How long are the fires going to burn? How long will tensions within
our nation keep us feeling on edge? How long is it going to take to count all the ballots? How long will it be until we can travel freely again, until our sense of unity is restored, until young people are all back on track with their education?
No one knows the exact answer to these questions. But we are not alone in asking them. The Bible itself echoes with the familiar cry of frustration:
How long, O Lord? Will you forget me forever? How long will you hide your face from me? How long must I bear pain in my soul, and have sorrow in my heart all day long?
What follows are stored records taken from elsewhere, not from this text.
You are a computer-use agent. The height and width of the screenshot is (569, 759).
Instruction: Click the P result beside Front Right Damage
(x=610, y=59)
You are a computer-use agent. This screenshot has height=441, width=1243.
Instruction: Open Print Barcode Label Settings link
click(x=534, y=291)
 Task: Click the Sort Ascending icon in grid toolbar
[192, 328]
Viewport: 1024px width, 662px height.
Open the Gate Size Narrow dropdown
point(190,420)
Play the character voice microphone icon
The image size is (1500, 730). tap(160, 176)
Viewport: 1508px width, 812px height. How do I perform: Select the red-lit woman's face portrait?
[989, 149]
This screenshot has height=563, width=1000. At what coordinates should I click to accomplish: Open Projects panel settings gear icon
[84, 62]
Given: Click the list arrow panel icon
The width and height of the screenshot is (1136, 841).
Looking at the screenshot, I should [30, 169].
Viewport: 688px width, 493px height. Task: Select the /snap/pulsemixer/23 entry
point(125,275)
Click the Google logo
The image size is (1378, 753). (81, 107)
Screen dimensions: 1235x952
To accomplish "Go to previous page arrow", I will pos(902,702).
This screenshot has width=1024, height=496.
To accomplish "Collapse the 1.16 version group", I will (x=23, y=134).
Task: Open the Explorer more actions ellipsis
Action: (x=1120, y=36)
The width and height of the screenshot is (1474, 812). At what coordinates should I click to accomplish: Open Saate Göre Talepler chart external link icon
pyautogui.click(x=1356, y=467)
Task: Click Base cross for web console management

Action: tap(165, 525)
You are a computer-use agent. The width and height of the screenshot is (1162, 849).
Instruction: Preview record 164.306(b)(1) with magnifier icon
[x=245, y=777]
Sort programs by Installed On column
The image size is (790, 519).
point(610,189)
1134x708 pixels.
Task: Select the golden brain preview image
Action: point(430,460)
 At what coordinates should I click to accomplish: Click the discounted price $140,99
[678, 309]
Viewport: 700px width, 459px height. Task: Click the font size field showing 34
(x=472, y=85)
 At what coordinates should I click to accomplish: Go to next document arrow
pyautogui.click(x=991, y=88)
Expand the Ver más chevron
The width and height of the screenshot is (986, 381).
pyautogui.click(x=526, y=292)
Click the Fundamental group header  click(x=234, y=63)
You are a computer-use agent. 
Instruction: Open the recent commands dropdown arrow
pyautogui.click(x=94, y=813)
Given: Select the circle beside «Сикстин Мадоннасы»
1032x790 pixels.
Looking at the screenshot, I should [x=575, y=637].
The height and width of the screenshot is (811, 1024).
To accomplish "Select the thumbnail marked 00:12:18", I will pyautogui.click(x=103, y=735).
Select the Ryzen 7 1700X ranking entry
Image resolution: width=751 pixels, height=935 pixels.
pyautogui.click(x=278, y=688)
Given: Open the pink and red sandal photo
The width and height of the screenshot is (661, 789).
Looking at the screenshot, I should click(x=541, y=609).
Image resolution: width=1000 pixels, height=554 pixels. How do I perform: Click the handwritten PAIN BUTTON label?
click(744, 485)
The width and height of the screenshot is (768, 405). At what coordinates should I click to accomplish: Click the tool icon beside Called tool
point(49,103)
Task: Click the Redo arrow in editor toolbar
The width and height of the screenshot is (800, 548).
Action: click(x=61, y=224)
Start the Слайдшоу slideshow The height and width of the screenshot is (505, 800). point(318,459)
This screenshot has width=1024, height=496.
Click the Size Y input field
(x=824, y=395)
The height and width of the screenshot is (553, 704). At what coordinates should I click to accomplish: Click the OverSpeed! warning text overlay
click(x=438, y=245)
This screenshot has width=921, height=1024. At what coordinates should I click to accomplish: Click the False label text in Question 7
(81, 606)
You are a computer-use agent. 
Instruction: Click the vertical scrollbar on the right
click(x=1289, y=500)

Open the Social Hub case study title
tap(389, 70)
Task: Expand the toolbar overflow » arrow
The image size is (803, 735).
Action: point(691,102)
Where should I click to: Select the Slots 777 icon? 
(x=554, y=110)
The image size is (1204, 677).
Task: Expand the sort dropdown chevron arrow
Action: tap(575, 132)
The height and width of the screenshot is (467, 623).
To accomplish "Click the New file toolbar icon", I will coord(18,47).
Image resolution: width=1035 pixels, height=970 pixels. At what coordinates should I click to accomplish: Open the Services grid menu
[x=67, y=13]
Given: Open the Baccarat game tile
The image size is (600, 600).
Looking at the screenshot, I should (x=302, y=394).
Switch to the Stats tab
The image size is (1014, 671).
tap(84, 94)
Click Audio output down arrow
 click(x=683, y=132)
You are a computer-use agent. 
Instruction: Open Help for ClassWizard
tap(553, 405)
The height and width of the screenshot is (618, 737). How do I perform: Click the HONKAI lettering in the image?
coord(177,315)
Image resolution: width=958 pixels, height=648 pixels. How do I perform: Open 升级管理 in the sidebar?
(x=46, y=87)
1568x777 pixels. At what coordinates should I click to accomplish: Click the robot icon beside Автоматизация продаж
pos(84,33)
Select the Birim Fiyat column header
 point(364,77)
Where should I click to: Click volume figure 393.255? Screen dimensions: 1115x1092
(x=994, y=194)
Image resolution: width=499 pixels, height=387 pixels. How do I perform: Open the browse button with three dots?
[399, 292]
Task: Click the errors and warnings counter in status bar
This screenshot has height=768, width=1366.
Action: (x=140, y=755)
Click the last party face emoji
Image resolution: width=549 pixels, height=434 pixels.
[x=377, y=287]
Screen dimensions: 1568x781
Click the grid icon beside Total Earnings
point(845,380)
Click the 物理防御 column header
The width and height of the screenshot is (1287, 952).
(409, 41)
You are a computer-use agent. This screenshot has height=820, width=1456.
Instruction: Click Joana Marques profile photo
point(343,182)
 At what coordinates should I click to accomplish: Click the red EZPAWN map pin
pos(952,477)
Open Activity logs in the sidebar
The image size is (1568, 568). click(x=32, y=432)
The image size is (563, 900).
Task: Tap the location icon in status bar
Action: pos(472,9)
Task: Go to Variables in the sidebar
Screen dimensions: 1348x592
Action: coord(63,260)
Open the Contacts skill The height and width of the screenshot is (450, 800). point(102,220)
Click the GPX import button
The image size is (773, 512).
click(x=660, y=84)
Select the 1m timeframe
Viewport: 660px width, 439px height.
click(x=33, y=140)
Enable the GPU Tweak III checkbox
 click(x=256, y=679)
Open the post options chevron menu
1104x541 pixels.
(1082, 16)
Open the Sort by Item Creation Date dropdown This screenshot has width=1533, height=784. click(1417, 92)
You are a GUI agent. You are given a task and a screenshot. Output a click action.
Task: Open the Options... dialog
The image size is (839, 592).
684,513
How long shall my enemy be exalted over me? (Psalm 13:1-2)
How long will the land mourn, and the grass of every field wither? (Jeremiah 12:4)
O Lord, how long shall I cry for help, and you will not listen? Or cry to you “Violence!” and you will not save? (Habakkuk 1.2)
“How long will you keep us in suspense? If you are the Messiah, tell us plainly.” (John 10:24)
And it is not only God’s people who wonder, “how long?” It is also God! In Exodus 16:28, for example, “The Lord said to Moses, ‘How long will you refuse to keep my commandments and instructions?’” This is one of many instances reflecting God’s disappointment with people, and mirroring the people’s complaints about God.
The Bible reveals that the expression of deep dismay and fatigue has long been a facet of the relationship between God and humanity. But the asking of hard questions has never yet proven to be a permanent impediment to faithful action or a willing spirit. In fact, often the questioning outcries are followed ultimately by affirmations of sustenance and security. Returning to Psalm 13, we find in verses 5 and 6 this expression of gratitude: “I trusted in your steadfast love; my heart shall rejoice in your salvation. I will sing to the Lord, because God has dealt bountifully with me.”
In the Christian life, we are welcome to give voice to our distress because honest expression of feeling can open the door to reconciliation. I do not know “how long,” but I do know that God’s grace is with us still.